#### [EXCERPTED RECORDS]
★ ★ ★ ★ ★ ★ ★

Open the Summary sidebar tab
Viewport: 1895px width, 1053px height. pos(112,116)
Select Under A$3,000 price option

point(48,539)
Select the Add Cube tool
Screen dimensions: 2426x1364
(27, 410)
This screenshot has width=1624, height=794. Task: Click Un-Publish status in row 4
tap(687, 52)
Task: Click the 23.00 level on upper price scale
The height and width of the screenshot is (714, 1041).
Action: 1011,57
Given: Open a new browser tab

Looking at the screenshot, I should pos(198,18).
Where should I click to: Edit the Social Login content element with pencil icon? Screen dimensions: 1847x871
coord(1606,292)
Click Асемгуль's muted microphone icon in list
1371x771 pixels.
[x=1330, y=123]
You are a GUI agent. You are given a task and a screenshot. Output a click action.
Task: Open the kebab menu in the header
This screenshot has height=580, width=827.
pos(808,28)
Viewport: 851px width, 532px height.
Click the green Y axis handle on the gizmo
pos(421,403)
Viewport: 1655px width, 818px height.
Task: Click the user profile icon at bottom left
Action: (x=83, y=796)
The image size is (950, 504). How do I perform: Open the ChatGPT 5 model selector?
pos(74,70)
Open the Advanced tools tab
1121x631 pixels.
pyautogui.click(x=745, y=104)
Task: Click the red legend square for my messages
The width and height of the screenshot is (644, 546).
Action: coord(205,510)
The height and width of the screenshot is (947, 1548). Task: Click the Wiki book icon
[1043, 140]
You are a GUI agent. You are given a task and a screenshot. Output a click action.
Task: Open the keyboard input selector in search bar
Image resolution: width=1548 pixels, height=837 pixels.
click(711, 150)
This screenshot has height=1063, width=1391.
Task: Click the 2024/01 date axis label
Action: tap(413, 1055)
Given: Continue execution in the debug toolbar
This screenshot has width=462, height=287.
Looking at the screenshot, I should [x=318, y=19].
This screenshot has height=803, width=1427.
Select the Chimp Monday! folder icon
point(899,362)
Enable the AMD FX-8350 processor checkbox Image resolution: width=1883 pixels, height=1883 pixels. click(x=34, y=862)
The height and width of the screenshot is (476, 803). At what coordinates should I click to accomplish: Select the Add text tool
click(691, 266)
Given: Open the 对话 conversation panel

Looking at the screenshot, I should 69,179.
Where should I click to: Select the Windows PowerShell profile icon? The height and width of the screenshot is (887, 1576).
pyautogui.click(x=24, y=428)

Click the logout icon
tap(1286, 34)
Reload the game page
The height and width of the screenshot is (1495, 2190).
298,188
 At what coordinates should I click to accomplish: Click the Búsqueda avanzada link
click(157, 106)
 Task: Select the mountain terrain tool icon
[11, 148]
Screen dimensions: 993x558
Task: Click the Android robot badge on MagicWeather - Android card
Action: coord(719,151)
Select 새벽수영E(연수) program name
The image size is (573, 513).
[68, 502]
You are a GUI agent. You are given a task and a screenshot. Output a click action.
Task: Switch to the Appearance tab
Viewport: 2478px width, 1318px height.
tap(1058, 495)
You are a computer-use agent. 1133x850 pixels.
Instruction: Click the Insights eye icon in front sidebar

★ ★ ★ ★ ★ ★ ★

#### [TO DO]
Take the records above and return, word for word, only the lines that fall from the line with "This screenshot has height=580, width=827." to the line with "Task: Click the red", both of them included.

#### [EXPECTED ANSWER]
This screenshot has height=580, width=827.
pos(808,28)
Viewport: 851px width, 532px height.
Click the green Y axis handle on the gizmo
pos(421,403)
Viewport: 1655px width, 818px height.
Task: Click the user profile icon at bottom left
Action: (x=83, y=796)
The image size is (950, 504). How do I perform: Open the ChatGPT 5 model selector?
pos(74,70)
Open the Advanced tools tab
1121x631 pixels.
pyautogui.click(x=745, y=104)
Task: Click the red legend square for my messages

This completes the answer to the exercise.